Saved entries
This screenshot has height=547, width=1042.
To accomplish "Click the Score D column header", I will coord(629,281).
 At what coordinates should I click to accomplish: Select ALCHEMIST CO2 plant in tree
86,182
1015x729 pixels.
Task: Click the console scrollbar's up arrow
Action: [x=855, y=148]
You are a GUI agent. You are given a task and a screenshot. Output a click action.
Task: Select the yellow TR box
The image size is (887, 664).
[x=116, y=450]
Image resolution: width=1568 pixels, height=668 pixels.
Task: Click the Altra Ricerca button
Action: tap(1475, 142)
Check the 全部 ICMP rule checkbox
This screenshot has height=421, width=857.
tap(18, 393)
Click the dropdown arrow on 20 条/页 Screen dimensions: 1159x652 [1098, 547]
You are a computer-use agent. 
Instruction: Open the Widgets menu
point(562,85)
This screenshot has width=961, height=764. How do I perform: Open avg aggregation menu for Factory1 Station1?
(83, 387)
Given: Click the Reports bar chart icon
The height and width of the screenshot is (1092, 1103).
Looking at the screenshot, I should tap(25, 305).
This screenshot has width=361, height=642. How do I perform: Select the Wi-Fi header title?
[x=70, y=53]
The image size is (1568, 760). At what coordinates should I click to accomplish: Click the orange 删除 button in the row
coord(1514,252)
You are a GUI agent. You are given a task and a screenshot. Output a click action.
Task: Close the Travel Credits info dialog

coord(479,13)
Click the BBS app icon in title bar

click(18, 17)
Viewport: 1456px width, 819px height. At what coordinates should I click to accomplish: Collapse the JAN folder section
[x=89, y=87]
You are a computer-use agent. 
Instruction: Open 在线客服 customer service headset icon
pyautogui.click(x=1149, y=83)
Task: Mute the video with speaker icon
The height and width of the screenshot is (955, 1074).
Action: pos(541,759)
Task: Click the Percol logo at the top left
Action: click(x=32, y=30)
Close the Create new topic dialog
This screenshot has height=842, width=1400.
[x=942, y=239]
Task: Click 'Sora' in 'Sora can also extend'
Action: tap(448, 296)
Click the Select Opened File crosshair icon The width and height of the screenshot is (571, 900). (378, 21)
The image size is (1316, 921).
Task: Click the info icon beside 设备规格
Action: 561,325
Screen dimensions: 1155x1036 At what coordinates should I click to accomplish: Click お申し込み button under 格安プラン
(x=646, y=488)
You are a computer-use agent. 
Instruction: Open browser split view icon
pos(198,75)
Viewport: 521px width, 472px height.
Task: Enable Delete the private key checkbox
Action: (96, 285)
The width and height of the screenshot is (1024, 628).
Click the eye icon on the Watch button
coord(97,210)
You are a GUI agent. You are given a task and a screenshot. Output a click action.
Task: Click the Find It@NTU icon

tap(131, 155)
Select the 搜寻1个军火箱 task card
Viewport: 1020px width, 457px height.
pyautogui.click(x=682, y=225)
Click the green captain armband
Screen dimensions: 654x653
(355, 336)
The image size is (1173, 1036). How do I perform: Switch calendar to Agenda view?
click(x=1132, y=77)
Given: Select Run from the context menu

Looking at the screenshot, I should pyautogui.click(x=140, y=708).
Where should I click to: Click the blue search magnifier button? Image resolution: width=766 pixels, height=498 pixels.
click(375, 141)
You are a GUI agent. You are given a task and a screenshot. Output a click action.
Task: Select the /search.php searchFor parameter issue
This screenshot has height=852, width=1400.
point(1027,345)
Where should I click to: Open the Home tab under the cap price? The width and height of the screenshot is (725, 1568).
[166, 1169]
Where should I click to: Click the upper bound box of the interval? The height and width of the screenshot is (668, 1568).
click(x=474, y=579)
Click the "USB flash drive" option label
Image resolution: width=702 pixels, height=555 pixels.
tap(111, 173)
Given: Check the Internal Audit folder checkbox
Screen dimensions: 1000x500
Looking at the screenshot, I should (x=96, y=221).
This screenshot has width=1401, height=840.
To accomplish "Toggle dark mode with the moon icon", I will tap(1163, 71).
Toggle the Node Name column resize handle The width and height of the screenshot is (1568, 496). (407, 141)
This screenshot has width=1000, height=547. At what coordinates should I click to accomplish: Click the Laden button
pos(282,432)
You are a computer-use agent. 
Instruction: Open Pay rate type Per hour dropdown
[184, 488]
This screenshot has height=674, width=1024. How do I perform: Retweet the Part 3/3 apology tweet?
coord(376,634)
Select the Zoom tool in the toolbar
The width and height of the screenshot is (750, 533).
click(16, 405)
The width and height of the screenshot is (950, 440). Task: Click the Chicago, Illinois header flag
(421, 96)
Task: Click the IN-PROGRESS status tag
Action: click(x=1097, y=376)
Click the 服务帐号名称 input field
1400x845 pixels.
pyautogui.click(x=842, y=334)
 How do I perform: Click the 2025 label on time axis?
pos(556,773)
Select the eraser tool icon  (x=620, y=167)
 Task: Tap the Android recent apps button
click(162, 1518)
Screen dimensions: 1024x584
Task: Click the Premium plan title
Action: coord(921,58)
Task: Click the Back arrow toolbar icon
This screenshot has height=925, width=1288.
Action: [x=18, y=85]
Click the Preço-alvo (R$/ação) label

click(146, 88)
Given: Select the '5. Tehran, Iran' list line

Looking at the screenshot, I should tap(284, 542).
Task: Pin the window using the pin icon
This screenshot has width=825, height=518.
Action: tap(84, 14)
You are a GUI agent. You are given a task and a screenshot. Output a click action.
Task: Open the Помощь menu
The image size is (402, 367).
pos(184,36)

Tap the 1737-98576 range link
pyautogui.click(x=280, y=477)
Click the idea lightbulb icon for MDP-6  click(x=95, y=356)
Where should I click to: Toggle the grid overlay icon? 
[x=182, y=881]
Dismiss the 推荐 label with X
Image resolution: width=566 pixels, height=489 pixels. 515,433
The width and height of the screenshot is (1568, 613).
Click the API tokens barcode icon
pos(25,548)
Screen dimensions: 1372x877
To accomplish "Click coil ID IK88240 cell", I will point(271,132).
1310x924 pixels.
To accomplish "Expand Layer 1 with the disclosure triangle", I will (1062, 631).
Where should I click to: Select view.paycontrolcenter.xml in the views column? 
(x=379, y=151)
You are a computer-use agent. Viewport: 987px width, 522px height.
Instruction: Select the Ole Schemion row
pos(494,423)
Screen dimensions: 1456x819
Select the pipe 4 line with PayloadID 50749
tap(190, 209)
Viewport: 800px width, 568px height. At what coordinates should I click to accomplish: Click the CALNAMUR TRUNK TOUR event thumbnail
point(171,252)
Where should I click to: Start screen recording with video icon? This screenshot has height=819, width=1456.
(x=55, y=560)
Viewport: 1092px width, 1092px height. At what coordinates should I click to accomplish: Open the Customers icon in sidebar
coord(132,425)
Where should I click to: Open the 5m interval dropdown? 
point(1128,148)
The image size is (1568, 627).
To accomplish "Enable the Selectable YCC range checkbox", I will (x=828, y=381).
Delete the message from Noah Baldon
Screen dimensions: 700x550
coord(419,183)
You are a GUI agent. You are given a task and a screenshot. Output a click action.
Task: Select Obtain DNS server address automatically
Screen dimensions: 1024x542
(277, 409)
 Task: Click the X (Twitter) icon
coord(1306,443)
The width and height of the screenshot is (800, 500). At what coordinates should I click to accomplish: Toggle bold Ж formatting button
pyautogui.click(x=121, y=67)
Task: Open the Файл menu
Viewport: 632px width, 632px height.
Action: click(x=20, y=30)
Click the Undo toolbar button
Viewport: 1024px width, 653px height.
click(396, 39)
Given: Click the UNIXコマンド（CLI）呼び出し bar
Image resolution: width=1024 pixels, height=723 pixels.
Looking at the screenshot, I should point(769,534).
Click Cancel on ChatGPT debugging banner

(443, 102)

_Set problem_
Reproduce verbatim the lines of the saved entries from the line with "Where should I click to: Toggle" up to and including the line with "pyautogui.click(x=121, y=67)".

_Result of this exercise_
Where should I click to: Toggle the grid overlay icon? 
[x=182, y=881]
Dismiss the 推荐 label with X
Image resolution: width=566 pixels, height=489 pixels. 515,433
The width and height of the screenshot is (1568, 613).
Click the API tokens barcode icon
pos(25,548)
Screen dimensions: 1372x877
To accomplish "Click coil ID IK88240 cell", I will point(271,132).
1310x924 pixels.
To accomplish "Expand Layer 1 with the disclosure triangle", I will (1062, 631).
Where should I click to: Select view.paycontrolcenter.xml in the views column? 
(x=379, y=151)
You are a computer-use agent. Viewport: 987px width, 522px height.
Instruction: Select the Ole Schemion row
pos(494,423)
Screen dimensions: 1456x819
Select the pipe 4 line with PayloadID 50749
tap(190, 209)
Viewport: 800px width, 568px height. At what coordinates should I click to accomplish: Click the CALNAMUR TRUNK TOUR event thumbnail
point(171,252)
Where should I click to: Start screen recording with video icon? This screenshot has height=819, width=1456.
(x=55, y=560)
Viewport: 1092px width, 1092px height. At what coordinates should I click to accomplish: Open the Customers icon in sidebar
coord(132,425)
Where should I click to: Open the 5m interval dropdown? 
point(1128,148)
The image size is (1568, 627).
To accomplish "Enable the Selectable YCC range checkbox", I will (x=828, y=381).
Delete the message from Noah Baldon
Screen dimensions: 700x550
coord(419,183)
You are a GUI agent. You are given a task and a screenshot. Output a click action.
Task: Select Obtain DNS server address automatically
Screen dimensions: 1024x542
(277, 409)
 Task: Click the X (Twitter) icon
coord(1306,443)
The width and height of the screenshot is (800, 500). At what coordinates should I click to accomplish: Toggle bold Ж formatting button
pyautogui.click(x=121, y=67)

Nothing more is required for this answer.